Светлый фон

Элли повернулась и посмотрела на меня, без слов задавая свой вопрос.

– Он подошел так близко, что на меня упала его тень, и я понял, что он настоящий. Призраки не отбрасывают теней. «Расскажи мне, что ты знаешь об овцах?» – повторил он в третий раз.

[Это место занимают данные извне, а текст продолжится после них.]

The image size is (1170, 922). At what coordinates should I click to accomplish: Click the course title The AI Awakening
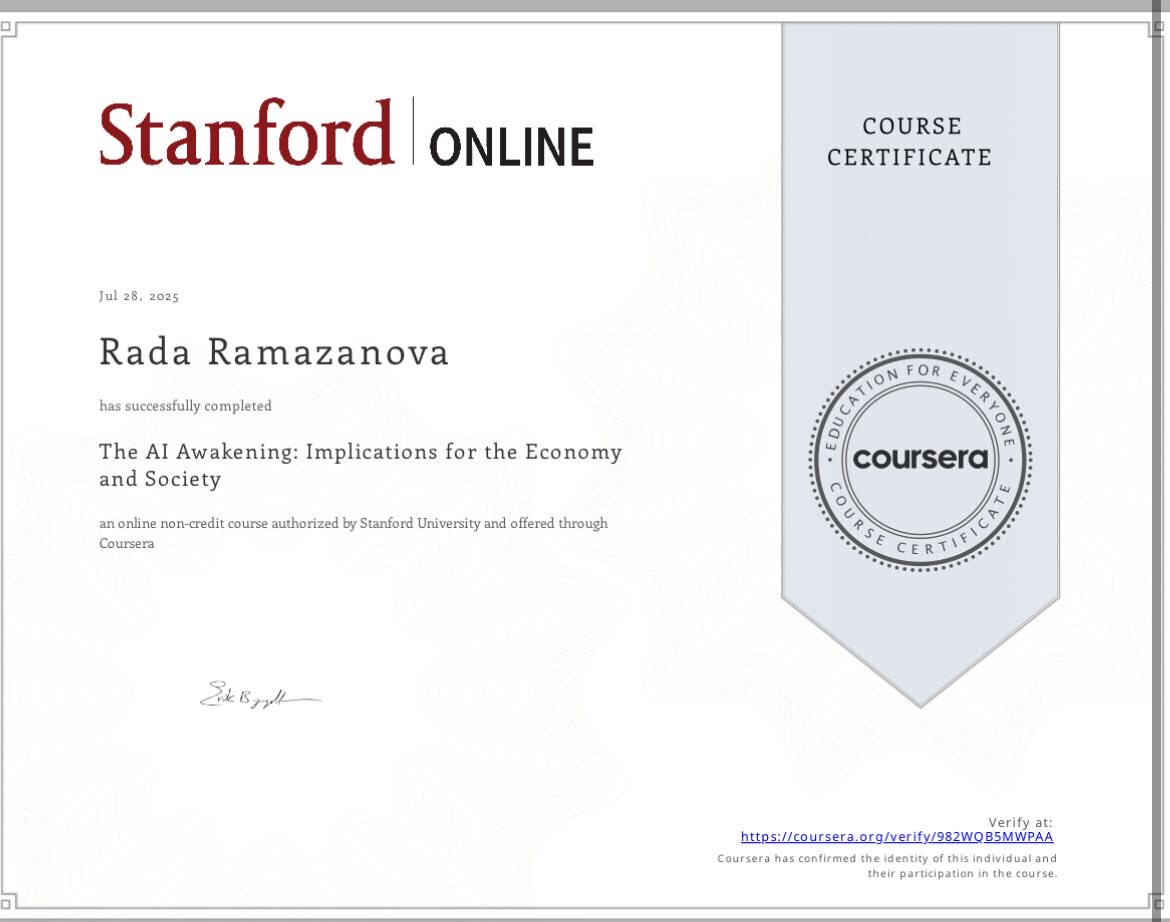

Я отчетливо видел его перед собой, но по-прежнему не был уверен, что слышу эти слова наяву, а не только у себя в голове. Быть может, я все-таки сошел с ума, думал я. Как бы там ни было, когда я заговорил, я отвечал не ему, а голосу, который раздавался у меня в мозгу.

«Я знаю, что овцы – самые глупые животные на свете, – сказал я. – Они все время разбредаются и могут потеряться».

Он наклонился ближе, улыбнулся. «Верно. А что это значит?..»

«Не знаю».

«Это значит, что им нужен пастырь».

Я поднялся. Сунул руки в карманы и стал смотреть на чистую, как джин, воду. Наконец я решился. Я подумал, что если я брошусь в воду вниз головой, то, возможно, разобью голову о камни, и… В общем, я прыгнул. Глубина оказалась гораздо больше, чем я полагал, и я не разбился. Я… Не знаю, как Боунз меня вытащил и зачем, но он это сделал. Потом он отвез меня в небольшой мотель в трех кварталах отсюда и стал ухаживать за мной, как за младенцем. Или за тяжелобольным. Он кормил меня с ложечки, ставил капельницы и так далее. В конце концов я пришел в себя. Ему удалось вернуть меня к жизни.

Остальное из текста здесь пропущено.